The research at IIIT dealt with several aspects of text and voice of NLP distinctly and differently. The application is in finishing stages for ten Indian languages: Hindi, Punjabi, Marathi, Bengali, Urdu, Malayalam, Tamil, Telugu and Kannada. This product is expected to be ready for commercial use within a year and is targeted at two distinct areas-Pilgrimage & Tourism and Health. Prof Sangal explains, “We decided on tailoring the application for Pilgrimage and Tourism based on usage trends, the Health application comes with a potential social impact. An ideal example would be a man from Punjab wanting to take his family for a holiday in Kerala. He should be able to access an online forum, post his query in Hindi or Punjabi, and a Keralite at the other end will view this query in Malayalam, reply in Malayalam and our man would see the answer in Punjabi.”

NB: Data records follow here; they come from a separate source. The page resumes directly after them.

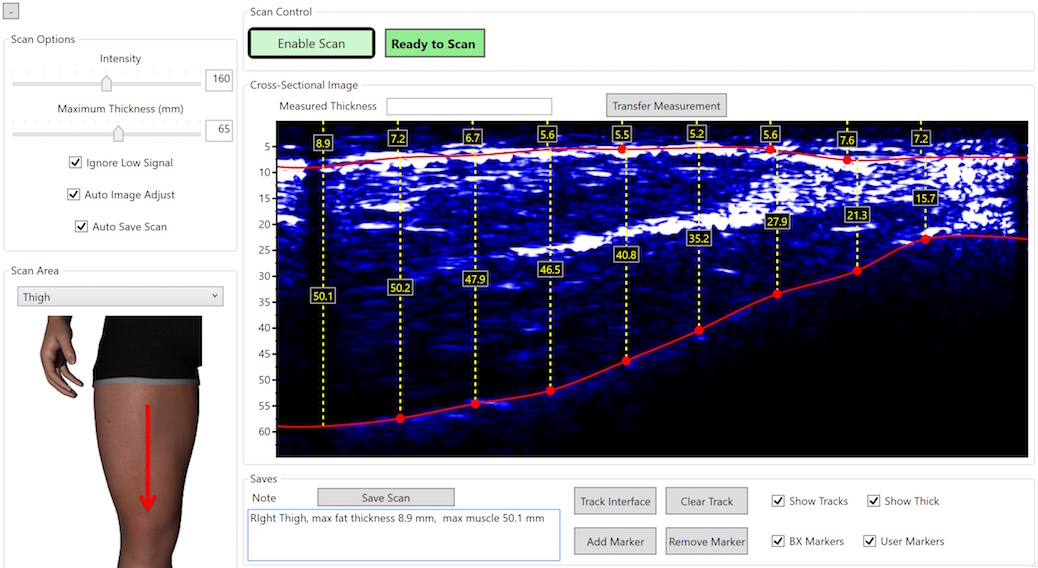Click the Clear Track button
The height and width of the screenshot is (568, 1038).
706,501
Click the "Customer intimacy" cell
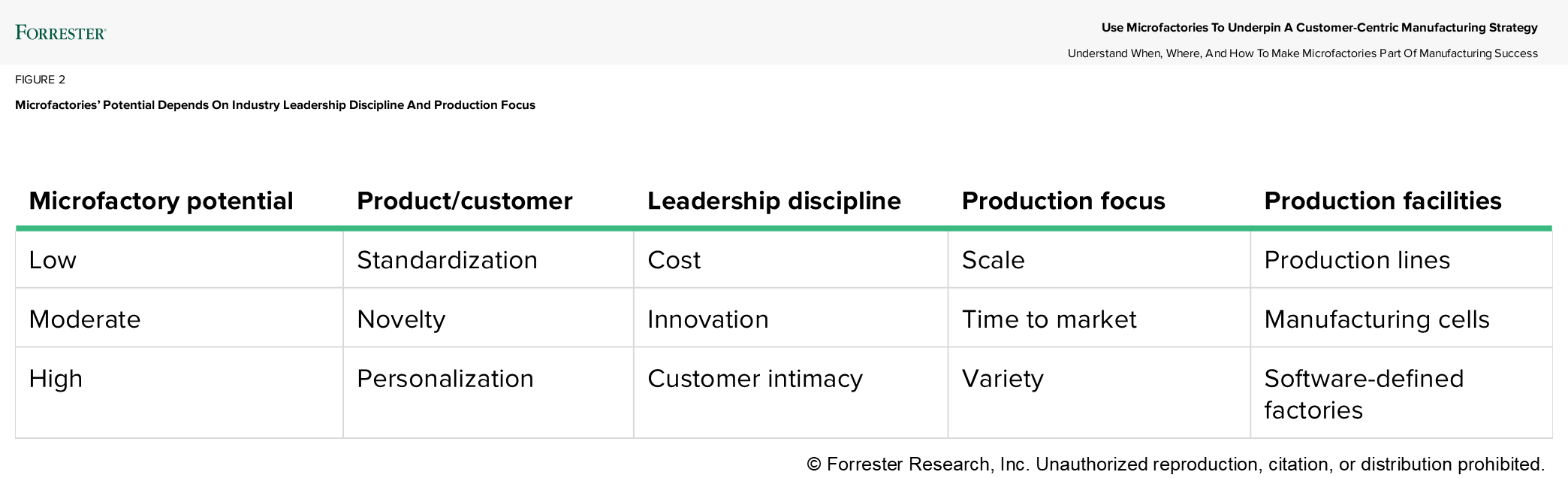The image size is (1568, 478). point(755,379)
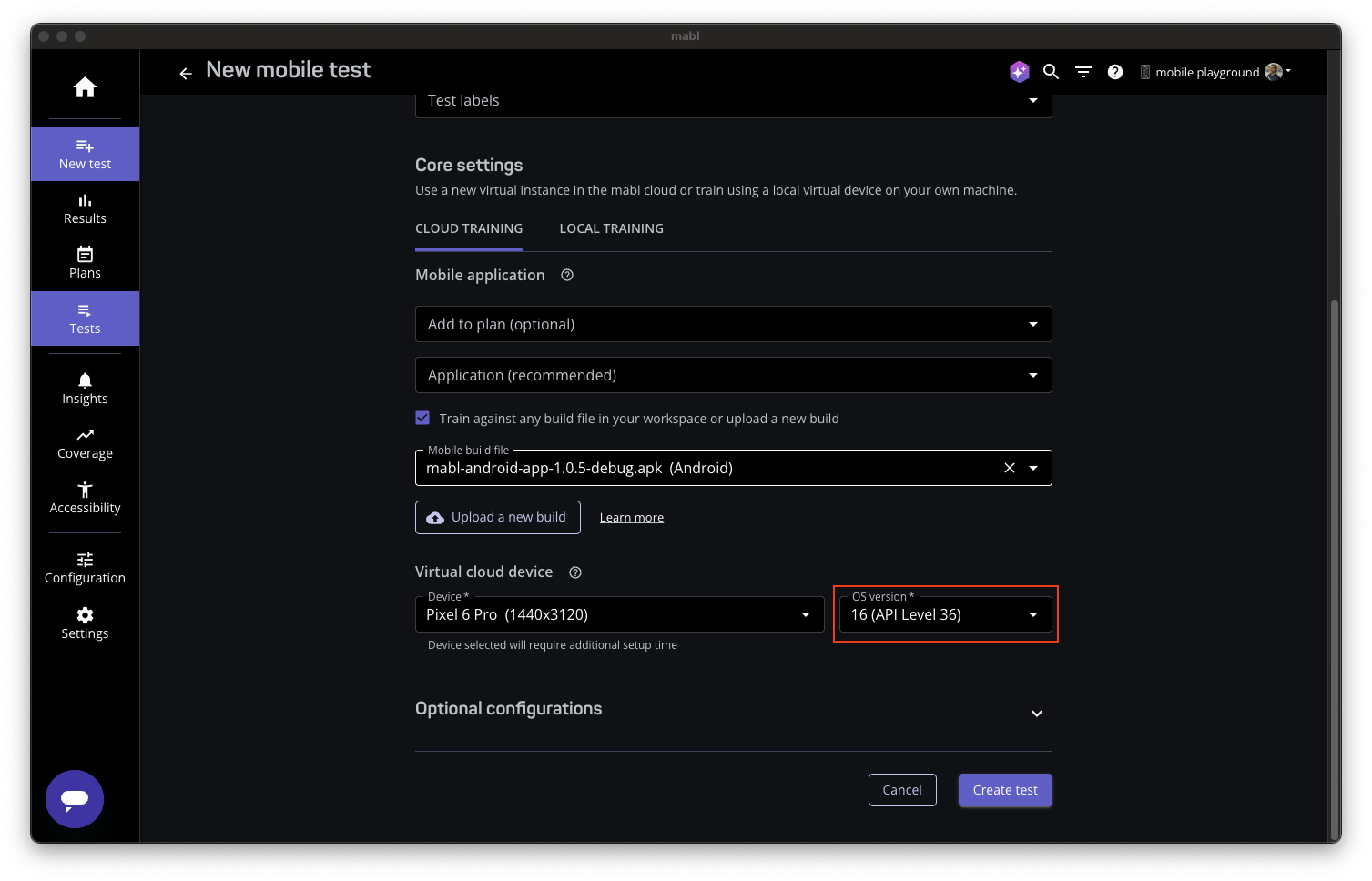Switch to the Local Training tab
Viewport: 1372px width, 881px height.
[x=611, y=228]
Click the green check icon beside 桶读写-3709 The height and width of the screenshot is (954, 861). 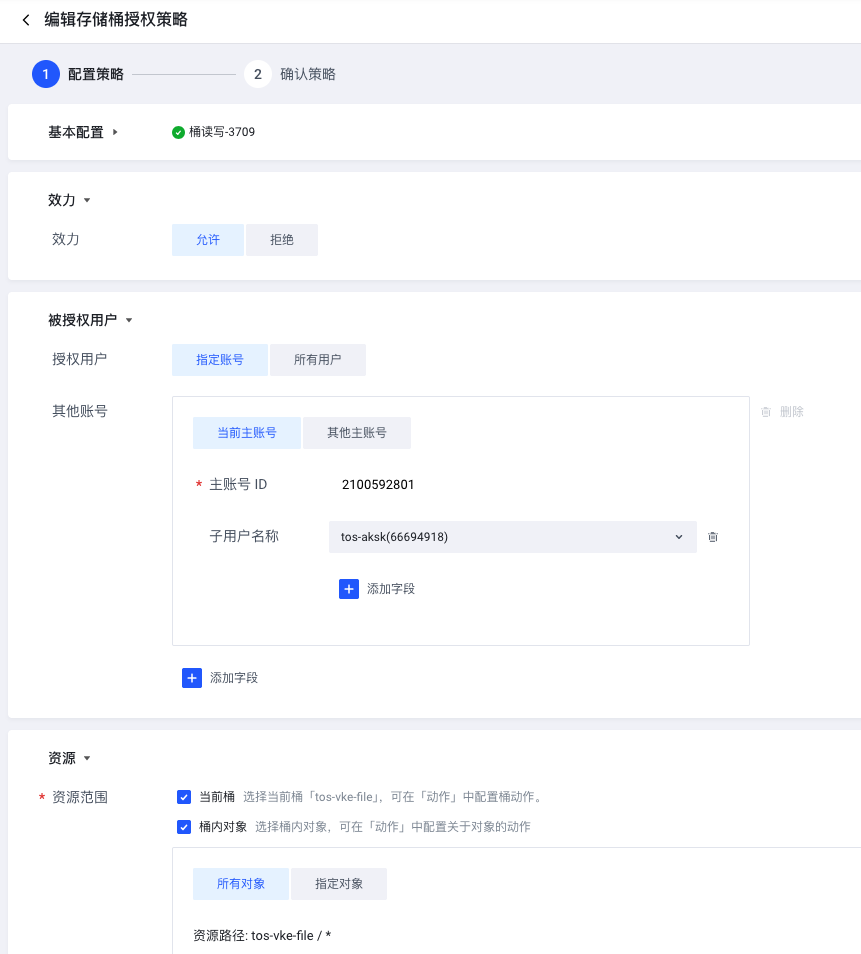178,132
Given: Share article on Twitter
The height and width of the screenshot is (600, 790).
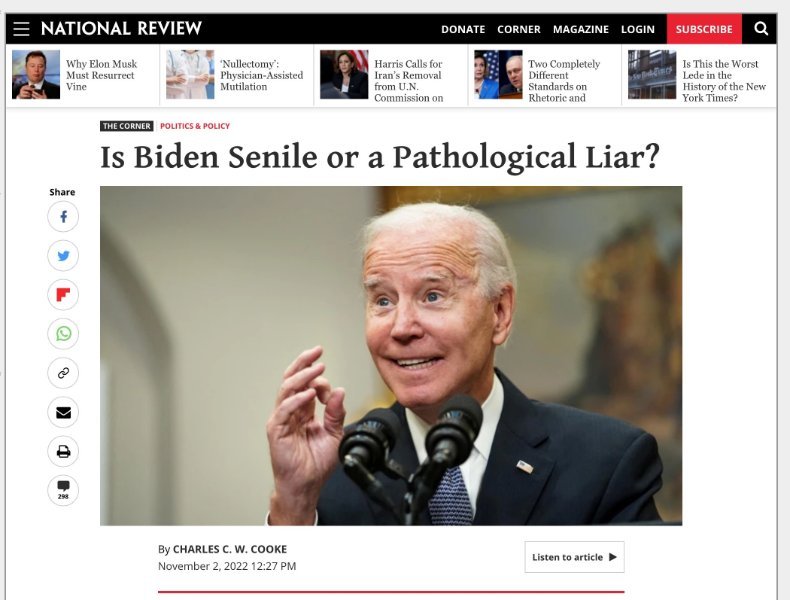Looking at the screenshot, I should pos(63,256).
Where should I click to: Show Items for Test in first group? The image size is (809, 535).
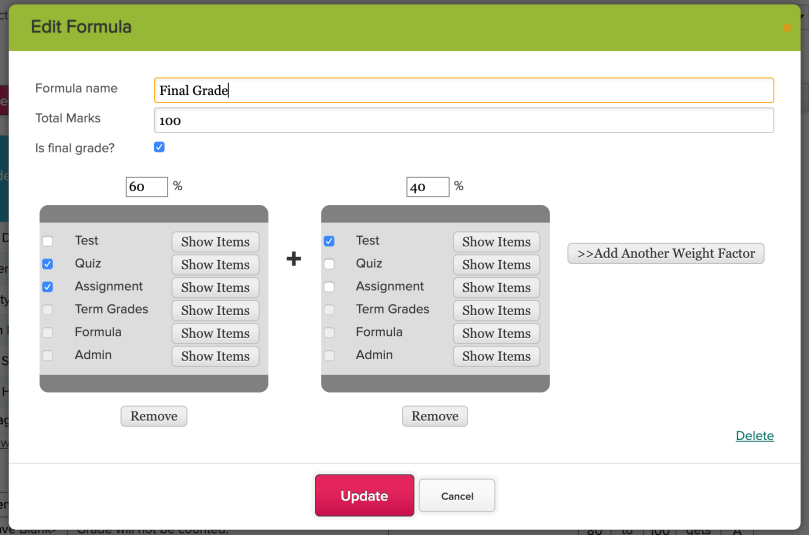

Though language translation has been tried out globally for research, development and commercial deployment, it has failed to overcome the challenges of dialects, grammar changes and colloquialism. The research at IIIT has understood that Indian scripts are sophisticated but not complex and is incorporating Artificial Intelligence to language translation.
Professor, IIIT Hyderabad
Prof Sangal, who is also an AI expert embarked on a study of the Panini Vyakyaran and correlated it to modern Indian literature before adding elements of AI to enable the computer to learn, condition itself and understand the requirement of the user. The AI aspect is divided into two components: Rule-based processing and machine learning. In rule-based processing, an electronic catalogue of words and phrases is fed to the computer, enabling it to understand typical usage of grammar elements. As more and more words and phrases are added to this catalogue, the computer forms more rigid understanding of rules according to which a particular language operates. Machine learning on the other hand focuses on providing statistical data based on which the computer will learn to use the examples. While usual translation software translates phrases from one language to another, IIIT's research focuses on dependency of each word on the neighboring one to create a pattern of usage for each language. This takes care of dialects, localized modifications in language and slangs. In broad terms, this real-time language transliteration application works on a three step methodology-analyze, transfer and generate.